Crestmont is not authorised under these regimes. We do not perform debt collection. The statement appears in our footer, on our security and FAQ pages, and in this piece, because it is important that the distinction is clearly understood.

The reason it is important is not regulatory pedantry. It reflects the actual nature of the work.

Debt collection operates at the end of the receivables path. By the time a debt has reached collection, the account has already failed. The relationship between supplier and client has typically broken down — sometimes formally, often in practice. The invoice is past the point of routine follow-up. What is required at that stage is recovery — and recovery is a specialised function with its own protocols, its own legal infrastructure, and its own commercial logic. It is best done by firms whose entire orientation is towards that end of the path.

Crestmont operates at the opposite end.
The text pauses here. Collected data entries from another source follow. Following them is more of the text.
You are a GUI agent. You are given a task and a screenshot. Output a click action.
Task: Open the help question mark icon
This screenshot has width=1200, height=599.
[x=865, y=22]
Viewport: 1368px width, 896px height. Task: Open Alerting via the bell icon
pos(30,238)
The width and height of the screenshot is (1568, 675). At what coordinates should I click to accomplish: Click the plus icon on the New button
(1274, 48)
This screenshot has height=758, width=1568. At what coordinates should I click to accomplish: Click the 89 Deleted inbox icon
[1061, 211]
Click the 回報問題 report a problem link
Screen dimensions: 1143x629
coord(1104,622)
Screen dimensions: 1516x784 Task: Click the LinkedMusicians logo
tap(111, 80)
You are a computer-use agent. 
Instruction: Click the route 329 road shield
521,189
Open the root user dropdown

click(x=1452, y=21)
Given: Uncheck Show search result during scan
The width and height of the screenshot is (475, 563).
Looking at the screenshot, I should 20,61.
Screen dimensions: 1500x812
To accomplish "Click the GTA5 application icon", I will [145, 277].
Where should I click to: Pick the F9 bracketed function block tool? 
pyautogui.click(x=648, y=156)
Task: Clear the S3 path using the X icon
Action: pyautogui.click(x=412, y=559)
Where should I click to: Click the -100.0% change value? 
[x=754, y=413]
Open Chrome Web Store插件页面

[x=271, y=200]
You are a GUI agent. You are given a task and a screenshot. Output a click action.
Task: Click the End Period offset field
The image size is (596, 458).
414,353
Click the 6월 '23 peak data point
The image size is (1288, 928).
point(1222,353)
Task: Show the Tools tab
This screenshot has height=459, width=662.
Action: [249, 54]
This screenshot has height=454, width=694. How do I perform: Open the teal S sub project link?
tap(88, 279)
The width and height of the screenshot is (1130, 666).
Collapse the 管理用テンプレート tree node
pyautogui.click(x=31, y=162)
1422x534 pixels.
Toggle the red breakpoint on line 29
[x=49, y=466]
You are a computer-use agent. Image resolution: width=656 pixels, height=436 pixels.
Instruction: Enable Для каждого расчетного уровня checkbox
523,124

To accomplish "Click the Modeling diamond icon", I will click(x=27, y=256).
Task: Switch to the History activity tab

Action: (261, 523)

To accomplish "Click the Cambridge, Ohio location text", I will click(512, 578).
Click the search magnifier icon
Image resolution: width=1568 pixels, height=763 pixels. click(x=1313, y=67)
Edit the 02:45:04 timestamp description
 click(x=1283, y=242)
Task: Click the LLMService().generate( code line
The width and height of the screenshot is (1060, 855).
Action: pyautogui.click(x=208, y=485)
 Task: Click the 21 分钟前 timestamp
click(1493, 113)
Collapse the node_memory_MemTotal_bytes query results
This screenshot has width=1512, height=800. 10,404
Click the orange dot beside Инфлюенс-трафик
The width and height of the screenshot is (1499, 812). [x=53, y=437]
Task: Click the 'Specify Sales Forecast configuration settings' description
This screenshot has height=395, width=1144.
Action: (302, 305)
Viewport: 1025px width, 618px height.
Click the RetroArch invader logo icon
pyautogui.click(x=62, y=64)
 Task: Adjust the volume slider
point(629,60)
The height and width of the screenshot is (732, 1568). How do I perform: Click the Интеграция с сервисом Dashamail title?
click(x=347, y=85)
Our work is preventive. We structure and maintain the receivables environment so that accounts do not, in most cases, reach the point of needing collection. When an account does reach that threshold, our position is clear: we flag it as such, and the decision about whether to pursue legal recovery — and the execution of that decision — remains entirely with the client. We are not the firm that should be handling it from that point forward.

This is not a service limitation in the conventional sense. A firm that needs collection assistance benefits from working with a collection firm. A firm that needs to prevent the conditions that lead to collection benefits from working with a governance practice. These are distinct needs and they are best met by distinct firms. The mistake — and it is a common one — is to assume that the same firm should do both. Most firms that attempt both end up doing neither particularly well.

There is also a positioning consideration that is worth being honest about. Debt collection, as an activity and as an industry, carries a particular reputation among the businesses on both sides of the transaction. It is associated with pressure, dispute, and damaged relationships. Whether or not that reputation is fair, it exists, and it is not the territory Crestmont chooses to operate in.

What we offer instead is structural. A receivables environment that is governed properly will, over time, see far fewer accounts reach the threshold where collection is required. The conditions are maintained; the follow-up happens at the cadence the protocol specifies; escalation occurs before deterioration sets in. Collection becomes the exception rather than a regular part of the operating routine.

This is the work. It is meaningfully different from debt collection, and we are deliberate about maintaining the distinction.